> Your goal
Retype the entries below, starting from the very first line and stopping after the line that contains "pyautogui.click(x=232, y=591)".

— Start Working data —

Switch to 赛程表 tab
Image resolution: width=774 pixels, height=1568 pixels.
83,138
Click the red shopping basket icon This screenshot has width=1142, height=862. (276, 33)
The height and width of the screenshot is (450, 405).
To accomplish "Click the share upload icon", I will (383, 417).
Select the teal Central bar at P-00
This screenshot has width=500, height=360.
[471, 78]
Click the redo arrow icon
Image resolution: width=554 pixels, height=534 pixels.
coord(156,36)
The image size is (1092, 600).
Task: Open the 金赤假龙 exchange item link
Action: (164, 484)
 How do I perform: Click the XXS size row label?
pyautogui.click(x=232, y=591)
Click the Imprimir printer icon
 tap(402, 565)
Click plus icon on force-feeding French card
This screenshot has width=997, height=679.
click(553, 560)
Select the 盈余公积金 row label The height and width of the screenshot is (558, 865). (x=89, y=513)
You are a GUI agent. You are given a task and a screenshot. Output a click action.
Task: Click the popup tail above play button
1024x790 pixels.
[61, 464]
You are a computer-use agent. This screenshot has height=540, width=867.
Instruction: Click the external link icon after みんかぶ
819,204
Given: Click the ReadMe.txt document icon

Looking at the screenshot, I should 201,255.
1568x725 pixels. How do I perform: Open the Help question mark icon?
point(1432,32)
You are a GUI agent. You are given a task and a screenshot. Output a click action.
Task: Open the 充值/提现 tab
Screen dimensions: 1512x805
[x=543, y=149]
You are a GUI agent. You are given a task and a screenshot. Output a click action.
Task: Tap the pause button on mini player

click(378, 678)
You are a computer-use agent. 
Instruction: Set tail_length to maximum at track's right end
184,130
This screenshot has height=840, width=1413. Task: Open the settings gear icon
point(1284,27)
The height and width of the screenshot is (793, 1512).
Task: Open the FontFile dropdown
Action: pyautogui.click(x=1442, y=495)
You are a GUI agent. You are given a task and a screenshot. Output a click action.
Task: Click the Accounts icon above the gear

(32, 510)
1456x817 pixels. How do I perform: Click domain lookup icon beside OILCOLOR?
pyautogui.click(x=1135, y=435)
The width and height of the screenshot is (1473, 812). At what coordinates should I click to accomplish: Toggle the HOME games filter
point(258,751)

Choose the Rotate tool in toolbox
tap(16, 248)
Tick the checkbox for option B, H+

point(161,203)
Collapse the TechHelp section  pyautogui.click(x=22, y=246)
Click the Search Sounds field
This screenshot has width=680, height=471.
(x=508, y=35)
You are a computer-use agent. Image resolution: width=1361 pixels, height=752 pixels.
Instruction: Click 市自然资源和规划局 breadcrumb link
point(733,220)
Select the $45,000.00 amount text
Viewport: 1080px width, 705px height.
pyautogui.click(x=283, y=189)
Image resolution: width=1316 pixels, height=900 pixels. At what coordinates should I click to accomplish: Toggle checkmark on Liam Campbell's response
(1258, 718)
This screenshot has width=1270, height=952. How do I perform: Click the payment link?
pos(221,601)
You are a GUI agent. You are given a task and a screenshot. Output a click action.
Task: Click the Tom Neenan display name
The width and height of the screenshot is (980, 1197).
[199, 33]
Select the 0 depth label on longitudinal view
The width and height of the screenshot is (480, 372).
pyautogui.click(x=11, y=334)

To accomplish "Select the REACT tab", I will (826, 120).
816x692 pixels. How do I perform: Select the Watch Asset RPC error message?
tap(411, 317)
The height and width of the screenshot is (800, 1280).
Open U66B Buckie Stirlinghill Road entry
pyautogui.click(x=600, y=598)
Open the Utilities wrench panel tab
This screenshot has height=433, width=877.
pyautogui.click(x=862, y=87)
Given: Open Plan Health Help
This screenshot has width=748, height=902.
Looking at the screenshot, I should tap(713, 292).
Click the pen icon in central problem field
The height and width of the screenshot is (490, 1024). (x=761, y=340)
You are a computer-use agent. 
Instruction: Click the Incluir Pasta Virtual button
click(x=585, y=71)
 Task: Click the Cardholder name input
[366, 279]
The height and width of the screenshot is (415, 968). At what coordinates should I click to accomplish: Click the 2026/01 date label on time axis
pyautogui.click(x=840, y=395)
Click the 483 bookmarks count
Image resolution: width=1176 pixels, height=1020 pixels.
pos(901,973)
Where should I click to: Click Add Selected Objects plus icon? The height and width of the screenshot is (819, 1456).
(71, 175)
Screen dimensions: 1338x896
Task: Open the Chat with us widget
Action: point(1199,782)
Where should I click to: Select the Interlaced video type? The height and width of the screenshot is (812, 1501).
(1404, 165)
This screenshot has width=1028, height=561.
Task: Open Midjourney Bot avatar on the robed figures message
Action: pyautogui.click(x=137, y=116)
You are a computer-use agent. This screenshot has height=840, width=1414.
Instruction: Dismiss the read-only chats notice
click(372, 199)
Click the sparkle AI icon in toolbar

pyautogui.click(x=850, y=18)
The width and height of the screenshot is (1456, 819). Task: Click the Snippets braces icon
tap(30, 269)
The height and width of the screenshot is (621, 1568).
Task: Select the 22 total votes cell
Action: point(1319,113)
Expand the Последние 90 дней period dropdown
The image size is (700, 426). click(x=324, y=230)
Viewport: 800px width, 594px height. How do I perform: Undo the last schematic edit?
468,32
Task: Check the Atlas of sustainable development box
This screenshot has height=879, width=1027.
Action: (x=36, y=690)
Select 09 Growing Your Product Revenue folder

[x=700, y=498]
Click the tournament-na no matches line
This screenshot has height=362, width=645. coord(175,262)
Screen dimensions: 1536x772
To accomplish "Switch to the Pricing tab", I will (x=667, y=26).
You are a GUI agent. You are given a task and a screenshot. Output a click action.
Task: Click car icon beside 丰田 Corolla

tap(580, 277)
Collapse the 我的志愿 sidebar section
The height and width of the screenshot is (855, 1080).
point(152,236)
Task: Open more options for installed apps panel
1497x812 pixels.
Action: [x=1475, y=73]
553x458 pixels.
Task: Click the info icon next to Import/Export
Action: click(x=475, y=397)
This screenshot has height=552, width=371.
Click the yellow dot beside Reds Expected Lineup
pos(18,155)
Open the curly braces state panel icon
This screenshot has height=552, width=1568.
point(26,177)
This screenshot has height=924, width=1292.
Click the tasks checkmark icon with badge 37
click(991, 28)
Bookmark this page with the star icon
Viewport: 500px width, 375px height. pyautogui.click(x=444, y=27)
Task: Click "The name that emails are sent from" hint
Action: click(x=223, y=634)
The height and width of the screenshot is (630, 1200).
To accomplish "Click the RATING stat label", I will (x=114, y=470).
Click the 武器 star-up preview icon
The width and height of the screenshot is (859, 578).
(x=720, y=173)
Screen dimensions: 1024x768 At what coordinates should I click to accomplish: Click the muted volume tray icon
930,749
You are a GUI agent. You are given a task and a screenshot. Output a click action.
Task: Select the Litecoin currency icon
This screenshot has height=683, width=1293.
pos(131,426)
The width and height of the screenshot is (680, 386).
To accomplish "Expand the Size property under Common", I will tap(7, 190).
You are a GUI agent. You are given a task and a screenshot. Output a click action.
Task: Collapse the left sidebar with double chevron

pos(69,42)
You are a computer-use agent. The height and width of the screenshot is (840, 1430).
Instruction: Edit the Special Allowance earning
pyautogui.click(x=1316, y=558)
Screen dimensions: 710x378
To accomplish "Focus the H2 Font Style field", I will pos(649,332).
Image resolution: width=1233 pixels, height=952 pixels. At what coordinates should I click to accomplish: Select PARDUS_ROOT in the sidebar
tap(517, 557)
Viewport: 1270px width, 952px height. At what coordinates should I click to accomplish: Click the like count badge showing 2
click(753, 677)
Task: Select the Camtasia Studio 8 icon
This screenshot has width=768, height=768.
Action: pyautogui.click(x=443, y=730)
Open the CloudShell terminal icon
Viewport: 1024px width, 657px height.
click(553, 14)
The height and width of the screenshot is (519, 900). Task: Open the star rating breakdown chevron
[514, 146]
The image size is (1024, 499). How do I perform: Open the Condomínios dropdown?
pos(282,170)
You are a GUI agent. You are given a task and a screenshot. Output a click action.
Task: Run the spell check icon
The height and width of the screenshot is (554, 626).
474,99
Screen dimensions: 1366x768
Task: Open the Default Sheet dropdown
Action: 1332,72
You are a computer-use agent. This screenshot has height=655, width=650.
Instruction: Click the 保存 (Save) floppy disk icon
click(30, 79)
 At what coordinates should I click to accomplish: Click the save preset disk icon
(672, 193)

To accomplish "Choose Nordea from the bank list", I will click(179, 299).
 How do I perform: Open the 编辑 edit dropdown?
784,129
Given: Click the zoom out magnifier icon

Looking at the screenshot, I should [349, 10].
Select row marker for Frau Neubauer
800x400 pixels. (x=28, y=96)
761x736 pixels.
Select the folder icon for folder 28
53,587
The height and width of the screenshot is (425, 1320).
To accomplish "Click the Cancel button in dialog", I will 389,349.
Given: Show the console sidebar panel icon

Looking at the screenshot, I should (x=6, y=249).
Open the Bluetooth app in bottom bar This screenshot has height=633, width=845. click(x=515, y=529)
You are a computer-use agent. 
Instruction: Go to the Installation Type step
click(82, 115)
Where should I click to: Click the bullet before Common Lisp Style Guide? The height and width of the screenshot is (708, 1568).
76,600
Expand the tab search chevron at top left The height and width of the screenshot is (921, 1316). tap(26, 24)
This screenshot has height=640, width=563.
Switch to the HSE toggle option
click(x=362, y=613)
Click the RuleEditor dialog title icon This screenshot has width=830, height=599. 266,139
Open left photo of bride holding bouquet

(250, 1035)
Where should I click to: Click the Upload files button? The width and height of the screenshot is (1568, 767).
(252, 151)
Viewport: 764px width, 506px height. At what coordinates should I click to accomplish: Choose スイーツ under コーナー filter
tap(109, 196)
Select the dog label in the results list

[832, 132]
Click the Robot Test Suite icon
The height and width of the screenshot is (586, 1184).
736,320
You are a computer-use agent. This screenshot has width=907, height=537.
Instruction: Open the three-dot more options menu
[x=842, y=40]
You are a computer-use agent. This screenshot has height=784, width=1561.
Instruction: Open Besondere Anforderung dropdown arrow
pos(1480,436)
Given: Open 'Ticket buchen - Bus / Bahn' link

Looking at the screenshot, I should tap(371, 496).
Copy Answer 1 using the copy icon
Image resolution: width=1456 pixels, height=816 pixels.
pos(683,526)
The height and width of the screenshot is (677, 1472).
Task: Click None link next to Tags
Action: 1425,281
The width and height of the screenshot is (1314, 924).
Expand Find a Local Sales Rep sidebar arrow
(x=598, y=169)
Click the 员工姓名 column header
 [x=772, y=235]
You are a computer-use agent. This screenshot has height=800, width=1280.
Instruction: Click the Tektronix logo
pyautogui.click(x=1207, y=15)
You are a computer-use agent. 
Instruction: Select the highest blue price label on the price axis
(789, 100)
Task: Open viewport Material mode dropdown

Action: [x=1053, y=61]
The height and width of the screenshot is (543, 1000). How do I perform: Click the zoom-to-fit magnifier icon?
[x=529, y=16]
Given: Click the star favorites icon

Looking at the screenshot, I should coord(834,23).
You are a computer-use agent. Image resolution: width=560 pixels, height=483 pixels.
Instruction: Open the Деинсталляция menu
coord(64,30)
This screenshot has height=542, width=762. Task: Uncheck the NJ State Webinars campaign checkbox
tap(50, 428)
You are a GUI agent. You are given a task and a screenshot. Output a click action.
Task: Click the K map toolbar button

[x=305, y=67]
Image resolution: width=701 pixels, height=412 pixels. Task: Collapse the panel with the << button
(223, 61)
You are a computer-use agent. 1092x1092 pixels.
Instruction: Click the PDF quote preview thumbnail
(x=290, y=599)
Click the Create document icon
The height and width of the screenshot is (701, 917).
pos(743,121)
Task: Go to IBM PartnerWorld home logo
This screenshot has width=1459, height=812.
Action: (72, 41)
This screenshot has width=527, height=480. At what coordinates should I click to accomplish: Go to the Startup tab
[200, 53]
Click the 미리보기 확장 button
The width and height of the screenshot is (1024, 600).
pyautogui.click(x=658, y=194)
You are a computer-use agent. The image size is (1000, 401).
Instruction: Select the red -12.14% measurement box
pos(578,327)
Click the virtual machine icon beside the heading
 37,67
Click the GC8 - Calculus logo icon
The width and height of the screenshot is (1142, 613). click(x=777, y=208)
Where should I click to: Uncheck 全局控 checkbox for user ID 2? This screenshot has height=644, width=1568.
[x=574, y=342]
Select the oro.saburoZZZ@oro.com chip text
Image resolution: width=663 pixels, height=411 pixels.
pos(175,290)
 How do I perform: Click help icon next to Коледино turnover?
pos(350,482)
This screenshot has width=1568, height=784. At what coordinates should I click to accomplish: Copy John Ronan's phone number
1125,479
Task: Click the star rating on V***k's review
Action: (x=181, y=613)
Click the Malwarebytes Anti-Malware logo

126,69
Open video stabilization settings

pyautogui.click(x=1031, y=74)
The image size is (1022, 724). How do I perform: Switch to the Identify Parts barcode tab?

— End Working data —

> Output of the exercise
Switch to 赛程表 tab
Image resolution: width=774 pixels, height=1568 pixels.
83,138
Click the red shopping basket icon This screenshot has width=1142, height=862. (276, 33)
The height and width of the screenshot is (450, 405).
To accomplish "Click the share upload icon", I will (383, 417).
Select the teal Central bar at P-00
This screenshot has width=500, height=360.
[471, 78]
Click the redo arrow icon
Image resolution: width=554 pixels, height=534 pixels.
coord(156,36)
The image size is (1092, 600).
Task: Open the 金赤假龙 exchange item link
Action: (164, 484)
 How do I perform: Click the XXS size row label?
pyautogui.click(x=232, y=591)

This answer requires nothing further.